Rewrite the stretch from the line containing "Where should I click to: Open the Tools" through the line containing "pyautogui.click(x=146, y=529)", replacing "Tools menu" with "Tools panel" and leaving everything else unchanged.

Dataset excerpt —
━━━
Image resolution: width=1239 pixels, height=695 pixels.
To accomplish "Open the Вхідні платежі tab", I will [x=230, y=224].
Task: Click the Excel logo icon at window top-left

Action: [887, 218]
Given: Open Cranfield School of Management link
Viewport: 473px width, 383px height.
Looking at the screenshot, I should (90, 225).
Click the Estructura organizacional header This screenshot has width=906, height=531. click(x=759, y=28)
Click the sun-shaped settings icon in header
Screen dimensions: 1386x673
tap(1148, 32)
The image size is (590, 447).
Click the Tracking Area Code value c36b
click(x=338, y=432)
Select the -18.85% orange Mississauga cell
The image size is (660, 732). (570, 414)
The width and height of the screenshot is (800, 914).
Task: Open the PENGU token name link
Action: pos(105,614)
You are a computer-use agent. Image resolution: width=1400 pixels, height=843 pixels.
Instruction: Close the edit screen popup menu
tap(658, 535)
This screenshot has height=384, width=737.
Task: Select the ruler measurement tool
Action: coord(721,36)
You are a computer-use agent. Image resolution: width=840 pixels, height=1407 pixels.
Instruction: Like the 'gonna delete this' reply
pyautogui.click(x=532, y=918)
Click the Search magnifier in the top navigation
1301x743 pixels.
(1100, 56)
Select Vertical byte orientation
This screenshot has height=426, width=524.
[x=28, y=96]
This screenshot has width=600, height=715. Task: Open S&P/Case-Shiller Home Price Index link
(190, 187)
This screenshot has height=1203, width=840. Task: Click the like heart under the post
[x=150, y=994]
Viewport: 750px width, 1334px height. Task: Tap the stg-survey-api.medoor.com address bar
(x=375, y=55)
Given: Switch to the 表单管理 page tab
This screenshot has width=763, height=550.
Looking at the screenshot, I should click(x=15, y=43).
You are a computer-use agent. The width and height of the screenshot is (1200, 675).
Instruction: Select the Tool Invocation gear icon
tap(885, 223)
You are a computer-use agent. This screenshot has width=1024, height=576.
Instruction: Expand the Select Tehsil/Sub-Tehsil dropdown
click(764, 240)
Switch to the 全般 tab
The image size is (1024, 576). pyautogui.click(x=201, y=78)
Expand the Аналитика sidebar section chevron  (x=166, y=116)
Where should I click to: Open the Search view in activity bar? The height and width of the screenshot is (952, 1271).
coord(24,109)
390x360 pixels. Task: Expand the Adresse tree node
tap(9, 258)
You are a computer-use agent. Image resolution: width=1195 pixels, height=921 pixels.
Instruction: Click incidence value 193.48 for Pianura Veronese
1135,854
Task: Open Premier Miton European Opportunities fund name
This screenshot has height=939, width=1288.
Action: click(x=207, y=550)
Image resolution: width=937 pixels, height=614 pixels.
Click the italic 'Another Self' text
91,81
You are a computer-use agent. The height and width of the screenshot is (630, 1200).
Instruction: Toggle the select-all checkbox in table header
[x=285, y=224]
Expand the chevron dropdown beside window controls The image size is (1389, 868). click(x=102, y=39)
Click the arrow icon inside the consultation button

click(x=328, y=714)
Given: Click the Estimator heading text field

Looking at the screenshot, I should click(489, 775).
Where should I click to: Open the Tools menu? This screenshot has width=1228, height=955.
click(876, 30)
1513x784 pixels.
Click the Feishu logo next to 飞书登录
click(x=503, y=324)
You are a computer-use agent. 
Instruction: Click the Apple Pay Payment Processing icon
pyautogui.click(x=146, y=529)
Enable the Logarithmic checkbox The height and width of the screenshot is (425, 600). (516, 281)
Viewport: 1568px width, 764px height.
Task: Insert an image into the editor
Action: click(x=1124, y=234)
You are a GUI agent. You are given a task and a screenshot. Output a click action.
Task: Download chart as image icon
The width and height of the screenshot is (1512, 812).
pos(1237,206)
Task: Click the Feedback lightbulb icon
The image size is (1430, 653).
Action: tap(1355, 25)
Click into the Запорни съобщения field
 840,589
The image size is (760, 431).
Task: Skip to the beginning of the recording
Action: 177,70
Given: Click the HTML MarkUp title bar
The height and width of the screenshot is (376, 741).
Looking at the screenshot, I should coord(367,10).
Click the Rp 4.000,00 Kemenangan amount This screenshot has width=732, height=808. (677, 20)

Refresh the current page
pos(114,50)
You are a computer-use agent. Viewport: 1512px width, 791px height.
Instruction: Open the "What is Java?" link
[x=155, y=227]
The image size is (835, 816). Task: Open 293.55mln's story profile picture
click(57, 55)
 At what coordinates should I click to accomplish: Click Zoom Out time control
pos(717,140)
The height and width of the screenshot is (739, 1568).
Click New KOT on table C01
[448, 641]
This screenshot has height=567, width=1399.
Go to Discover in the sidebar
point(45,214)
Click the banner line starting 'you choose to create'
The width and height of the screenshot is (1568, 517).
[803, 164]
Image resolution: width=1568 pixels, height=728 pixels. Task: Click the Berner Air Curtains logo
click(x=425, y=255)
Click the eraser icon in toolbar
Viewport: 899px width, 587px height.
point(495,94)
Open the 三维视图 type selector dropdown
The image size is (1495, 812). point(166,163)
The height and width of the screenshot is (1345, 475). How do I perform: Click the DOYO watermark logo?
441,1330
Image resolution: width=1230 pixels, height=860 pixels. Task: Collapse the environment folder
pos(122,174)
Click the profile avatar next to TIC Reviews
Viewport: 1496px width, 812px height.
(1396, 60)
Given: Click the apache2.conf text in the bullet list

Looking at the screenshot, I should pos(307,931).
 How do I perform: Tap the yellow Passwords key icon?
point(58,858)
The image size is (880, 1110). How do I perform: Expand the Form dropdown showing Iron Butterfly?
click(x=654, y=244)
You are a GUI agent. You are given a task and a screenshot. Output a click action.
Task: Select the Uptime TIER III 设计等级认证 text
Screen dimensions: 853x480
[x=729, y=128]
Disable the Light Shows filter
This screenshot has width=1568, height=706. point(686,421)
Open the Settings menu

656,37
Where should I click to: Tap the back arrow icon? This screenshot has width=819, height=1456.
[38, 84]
━━━
SOLVED PROBLEM —
Where should I click to: Open the Tools panel? This screenshot has width=1228, height=955.
click(876, 30)
1513x784 pixels.
Click the Feishu logo next to 飞书登录
click(x=503, y=324)
You are a computer-use agent. 
Instruction: Click the Apple Pay Payment Processing icon
pyautogui.click(x=146, y=529)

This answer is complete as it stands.